The Investec-backed study lists Ireland's largest indigenous companies by sales with building materials group CRH topping the list. Collectively the entire list reported €139.5bn in sales with businesses in the construction and engineering sector amounting to the second-largest proportion of contributors.

Investec head of treasury Aisling Dodgson said the success of indigenous firms can sometimes be overlooked in what is becoming a more globalised market.

"The analysis demonstrates the true scale of Irish businesses which we classify as 'Born in Ireland' - companies with their origin in the country which either have grown on the back of serving the domestic market, through exports or by growing their business serving markets beyond our shores," she said.

Vision-net compiled the data for the new research and only included companies that have filed accounts in 2014 or later.

Charities, inversion deals and dissolved companies were all excluded from the report.

The report shows the size of Irish exporters and their importance to the economy, which is set to grow at a slower rate as a result of Britain's decision to leave the European Union. However, despite the looming exit of Ireland's most important export destination, Investec head of macro-financial research Philip O'Sullivan said Brexit must be put into perspective.

"It is worth noting that five-sixths of Irish exports now go to markets other than the country's next door neighbour.

"Notwithstanding this moderation, and barring any more statistical anomalies, the Irish economy is still likely to turn in some of the strongest growth in the European Union in both this year and the next," he said.

Ireland's heavy hitters are right near the top of the list with utilities firm DCC coming in at second with a turnover of €14.48bn.

Swiss-Irish food firm Aryzta comes in at tenth with sales of just under €3.3bn.

Outside of DCC, Topaz, Tullow Oil, Eirgrid, and Maxol all make up the top five Irish utilities companies. Nearly 90 of the companies on the list are in Dublin with Cork coming in second place.

A total of 25 businesses from Munster were listed, bringing the region's haul up to €15bn, €3bn more than that of Leinster's when Dublin is excluded.

Eleven firms from Munster made the list with Ulster counties contributing six entries.

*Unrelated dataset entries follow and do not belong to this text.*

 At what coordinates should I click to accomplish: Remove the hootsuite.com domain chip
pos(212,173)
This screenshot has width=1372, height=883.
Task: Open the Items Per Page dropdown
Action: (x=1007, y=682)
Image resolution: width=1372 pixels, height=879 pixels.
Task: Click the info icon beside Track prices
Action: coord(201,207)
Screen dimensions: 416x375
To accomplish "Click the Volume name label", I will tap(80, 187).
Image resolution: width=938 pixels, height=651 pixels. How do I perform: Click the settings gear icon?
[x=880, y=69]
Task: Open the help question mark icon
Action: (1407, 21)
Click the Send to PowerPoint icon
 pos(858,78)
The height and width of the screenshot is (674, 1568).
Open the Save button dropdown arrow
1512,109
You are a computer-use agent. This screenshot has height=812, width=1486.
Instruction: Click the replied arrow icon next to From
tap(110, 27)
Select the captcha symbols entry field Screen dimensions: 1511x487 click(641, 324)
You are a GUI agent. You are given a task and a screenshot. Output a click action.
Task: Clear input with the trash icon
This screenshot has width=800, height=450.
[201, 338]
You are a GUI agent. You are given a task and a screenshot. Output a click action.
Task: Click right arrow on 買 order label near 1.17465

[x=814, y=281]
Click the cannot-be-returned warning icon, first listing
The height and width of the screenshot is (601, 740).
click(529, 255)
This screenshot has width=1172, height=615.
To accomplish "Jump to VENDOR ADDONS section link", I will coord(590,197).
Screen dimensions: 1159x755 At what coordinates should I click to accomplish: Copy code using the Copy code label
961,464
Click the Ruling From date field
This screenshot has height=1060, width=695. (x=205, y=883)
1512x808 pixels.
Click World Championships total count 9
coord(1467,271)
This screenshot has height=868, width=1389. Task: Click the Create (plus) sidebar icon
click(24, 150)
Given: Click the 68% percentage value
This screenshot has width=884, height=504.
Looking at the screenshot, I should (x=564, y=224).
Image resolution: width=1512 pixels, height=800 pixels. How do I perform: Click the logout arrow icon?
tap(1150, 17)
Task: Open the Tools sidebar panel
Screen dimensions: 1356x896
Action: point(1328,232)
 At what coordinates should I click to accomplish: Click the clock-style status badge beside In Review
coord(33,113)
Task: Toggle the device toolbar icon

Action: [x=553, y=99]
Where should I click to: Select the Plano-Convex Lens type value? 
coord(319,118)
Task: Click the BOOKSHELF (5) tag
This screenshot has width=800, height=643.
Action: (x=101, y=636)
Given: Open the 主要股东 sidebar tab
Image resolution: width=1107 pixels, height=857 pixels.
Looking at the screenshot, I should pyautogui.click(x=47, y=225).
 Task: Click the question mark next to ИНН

Dublin's turnover dwarfed all of the other regions, bringing in €106.8bn in revenue, more than seven times the intake of Munster. IEA chief executive Simon McKeever said the export sector remains key to the recovery.

"Ireland is now looking at the very real possibility of the UK leaving the EU by 2019 and this move will affect indigenous Irish exporters more than most given the close bi-lateral trade agreement that exists between us."

The IEA chief highlighted the importance of nailing down a trade deal with the UK after it executes Article 50.